President Luiz Inacio Lula da Silva and several ministers may decide as early as this week whether free software or a simplified version of Microsoft's Windows will be installed on computers for a new effort called PC Conectado, or the Connected PC.

The effort aims to sell up to 1 million computers, with costs partially subsidized by the government, to lower-middle-income Brazilians this year.

A decision on which software to install has been delayed several times. Some cabinet members think consumers should have a choice between buying a computer with open-source software and paying slightly more for a machine with Microsoft software. They think this approach would make sense to reach consumers who are already familiar with Microsoft software.

But free-software advocates within Lula's administration believe Microsoft should be excluded from the program.

Brazil, the world's fifth most populous country and a growing economic power, has taken a prominent role in the so-called free software movement, an effort that champions free computer operating systems like Linux as an alternative to Microsoft's Windows program.

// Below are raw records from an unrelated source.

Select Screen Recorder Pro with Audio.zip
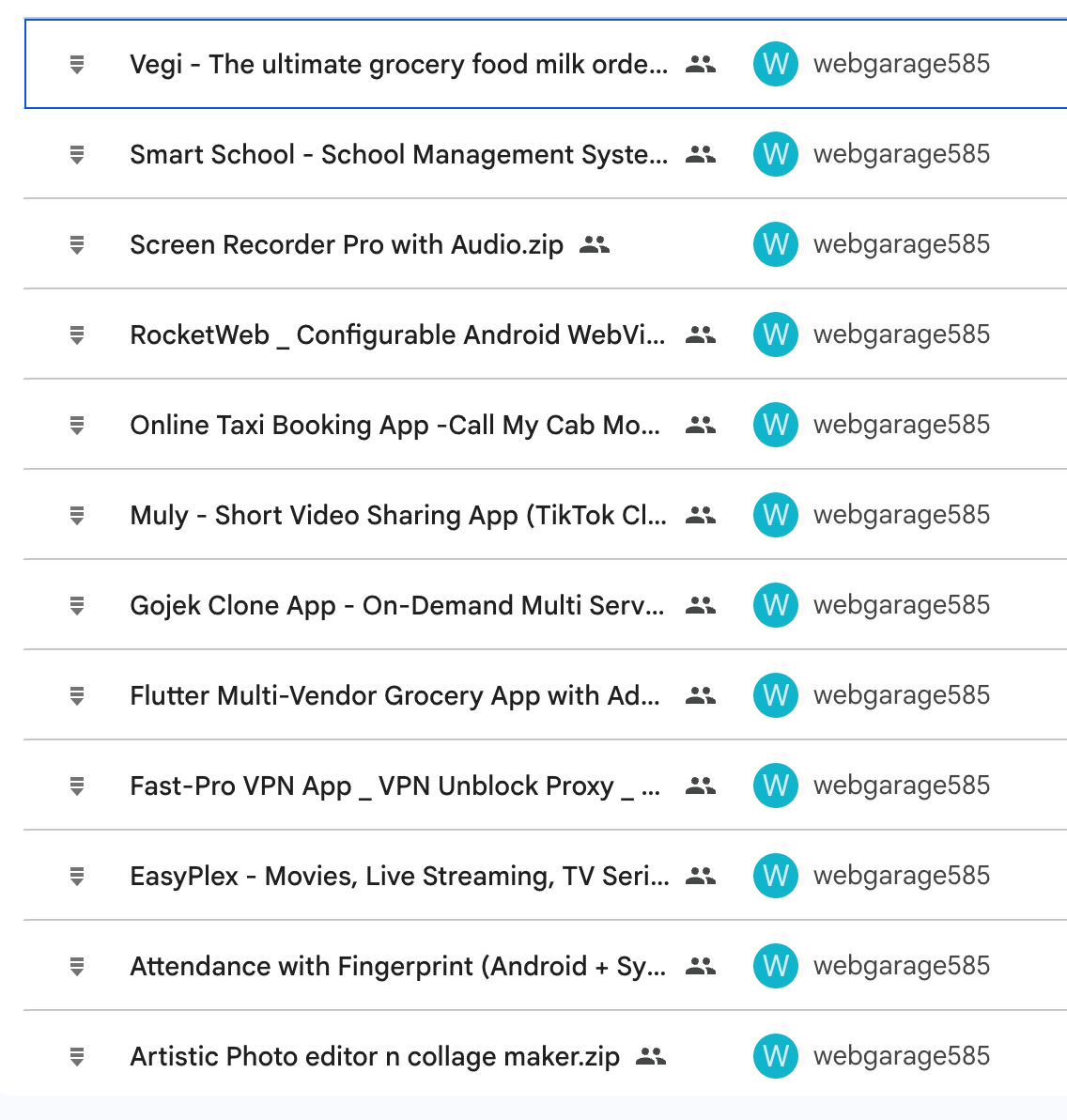 (x=347, y=245)
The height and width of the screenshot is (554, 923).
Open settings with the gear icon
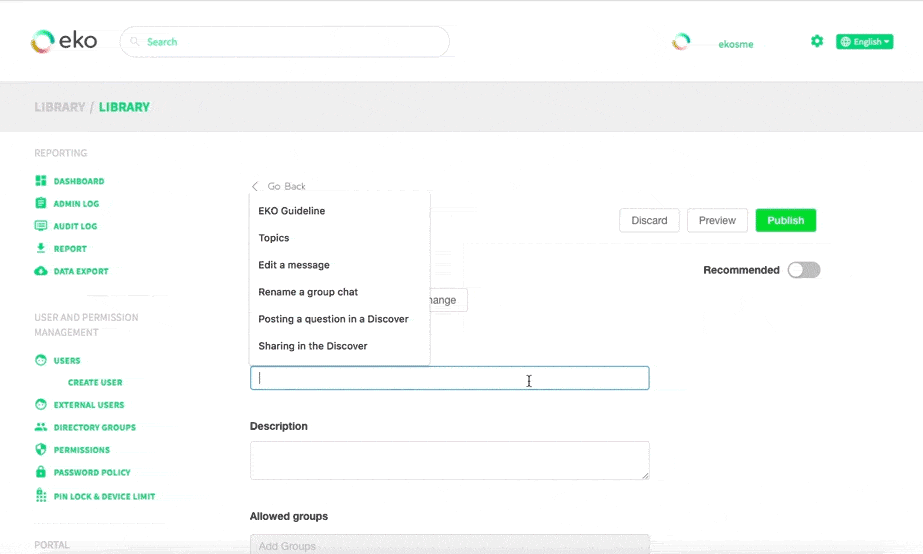coord(817,41)
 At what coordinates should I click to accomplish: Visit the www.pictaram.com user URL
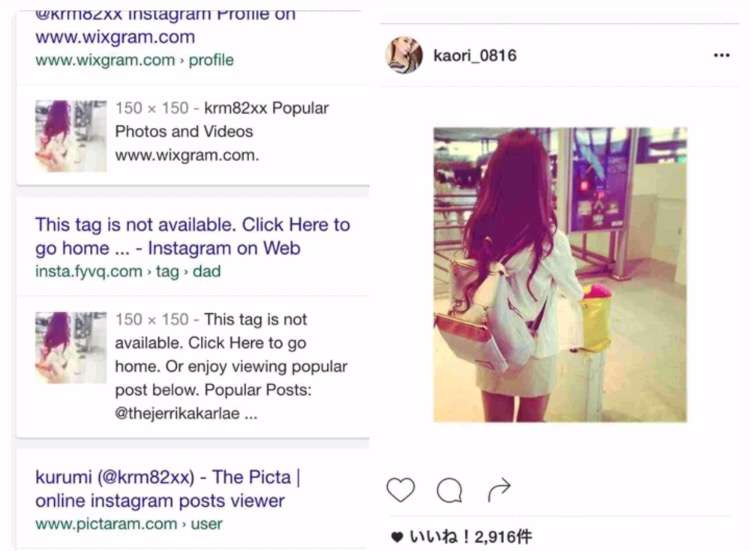[x=129, y=524]
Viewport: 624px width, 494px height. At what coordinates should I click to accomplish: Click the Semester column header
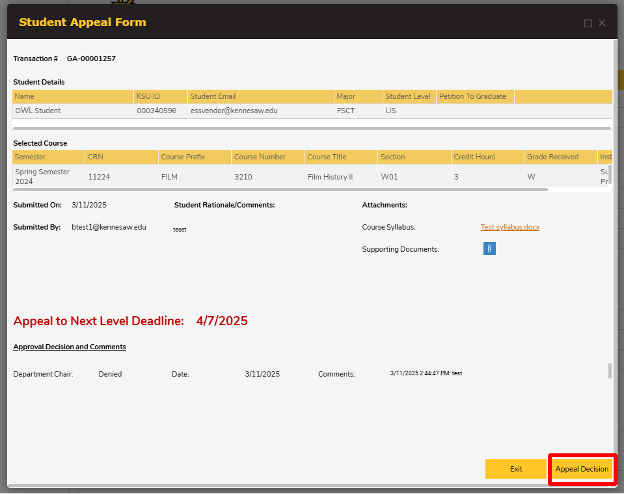pyautogui.click(x=47, y=157)
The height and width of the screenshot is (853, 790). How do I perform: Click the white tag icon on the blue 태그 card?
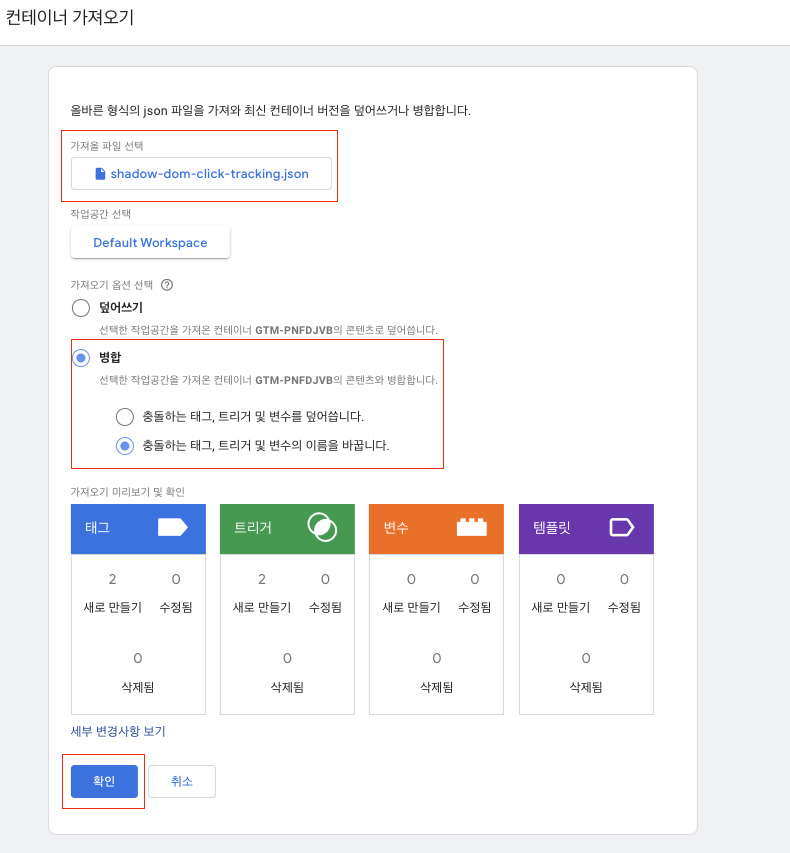173,527
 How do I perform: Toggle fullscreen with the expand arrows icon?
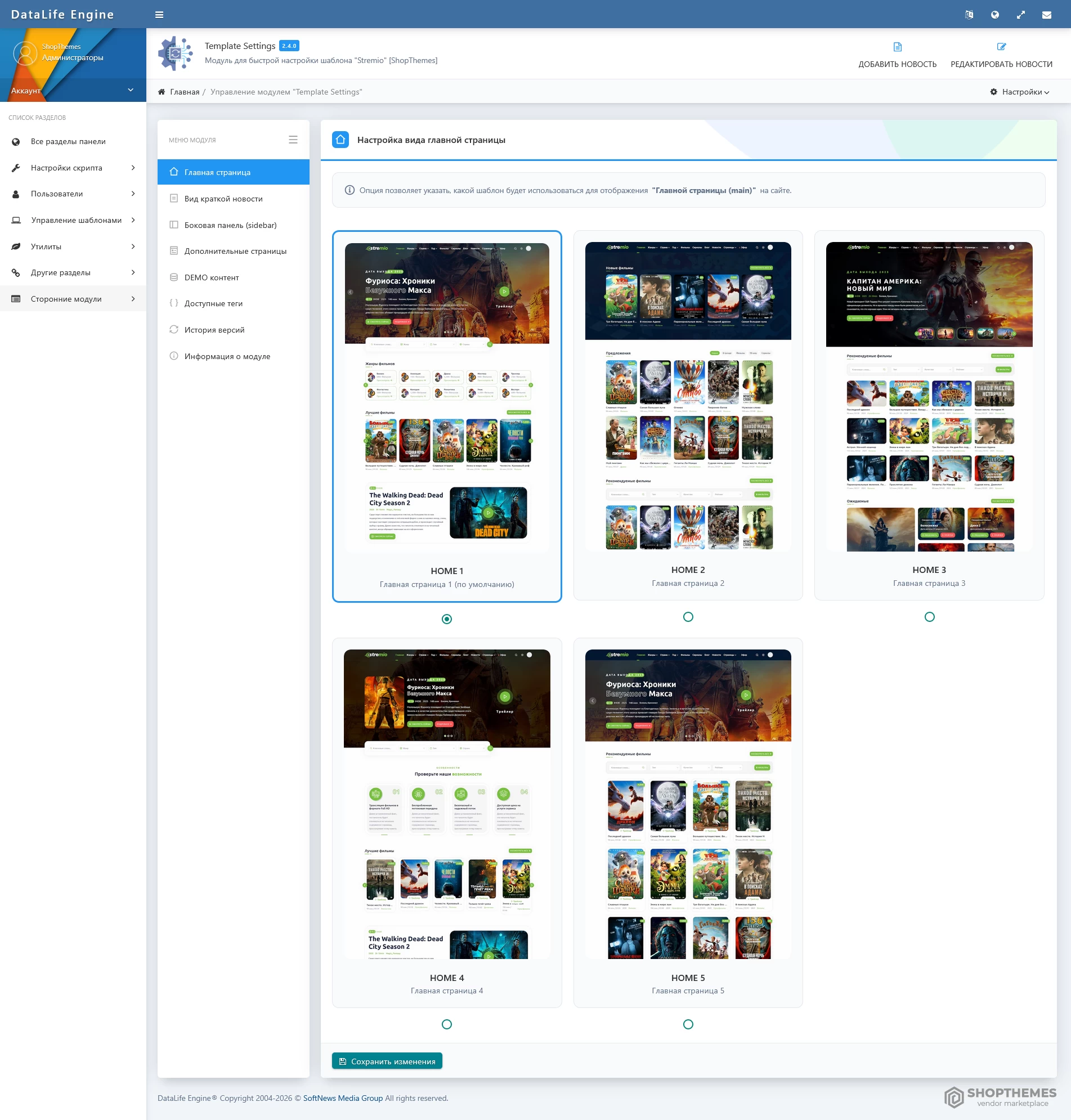pos(1021,15)
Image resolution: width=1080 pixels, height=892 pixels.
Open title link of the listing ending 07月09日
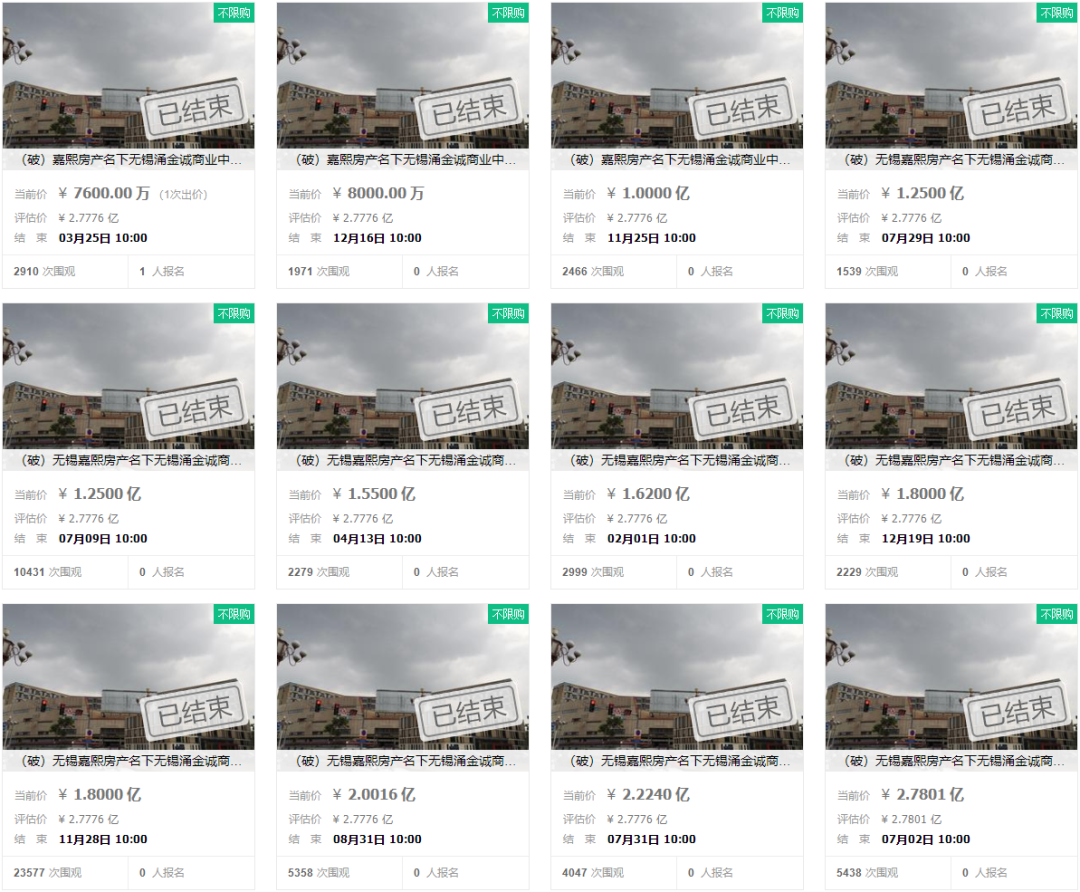coord(128,460)
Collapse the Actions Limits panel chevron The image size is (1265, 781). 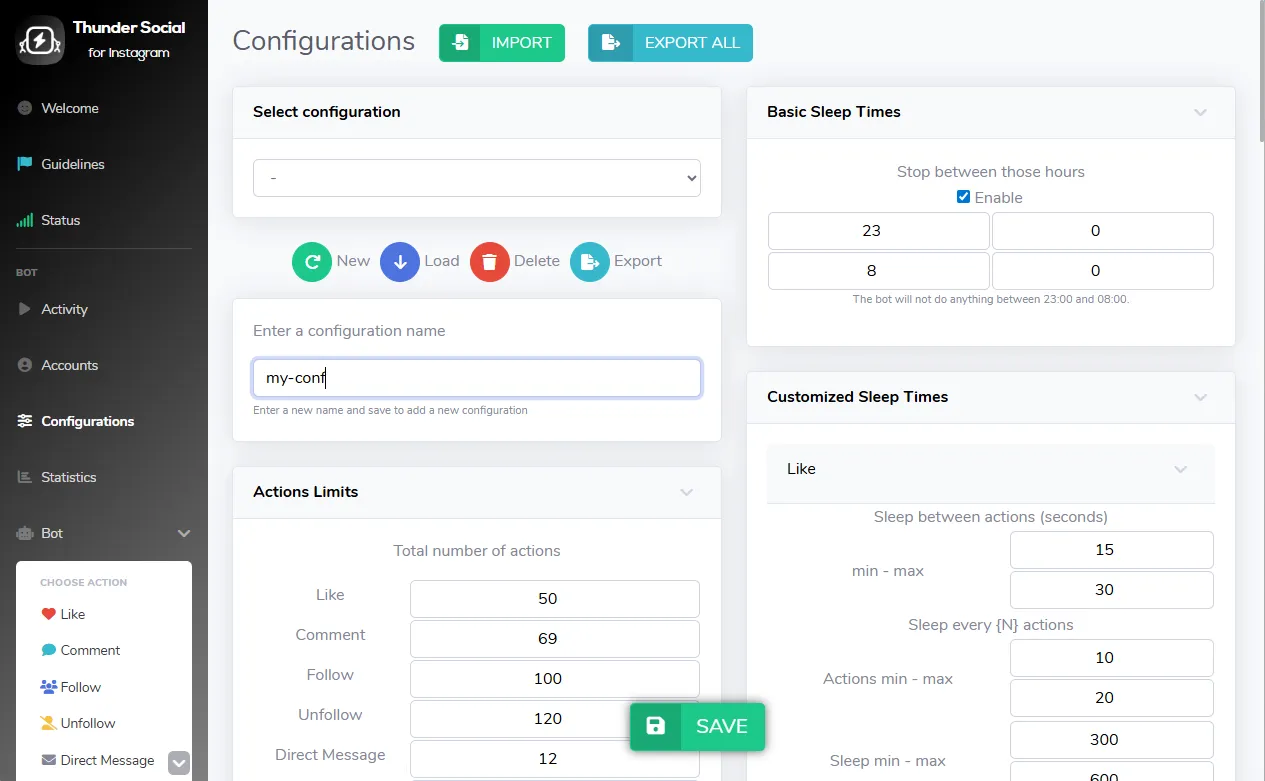(687, 492)
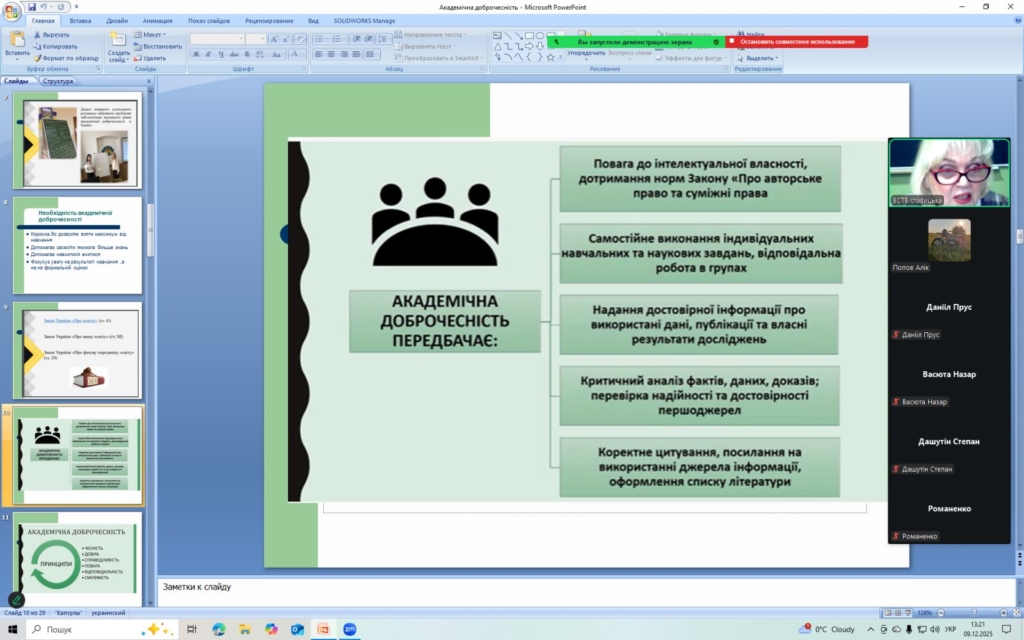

Many government agencies are migrating to Linux to cut millions of dollars in software licensing costs.

"Since sustainable economic growth lies in contributions to the creative and knowledge-based economy, it is obvious to us that the best path is providing the greatest possible saturation," Bender and the co-author of the letter, Research Scientist David Cavallo, said. "It is also obvious that the most powerful technology at the lowest cost provides the greatest penetration."

Bender and Cavallo also said open-source software cheaply allows for the development of a skilled community of software writers.

"If the source code is proprietary, it is hidden from the general population. This robs them of a tremendous source for learning," the authors said.

"(Open) source serves not only as an example of programming ideas and implementations, but also the development community serves as an accessible social learning community of practice."

A Microsoft spokesman in Sao Paulo declined to comment.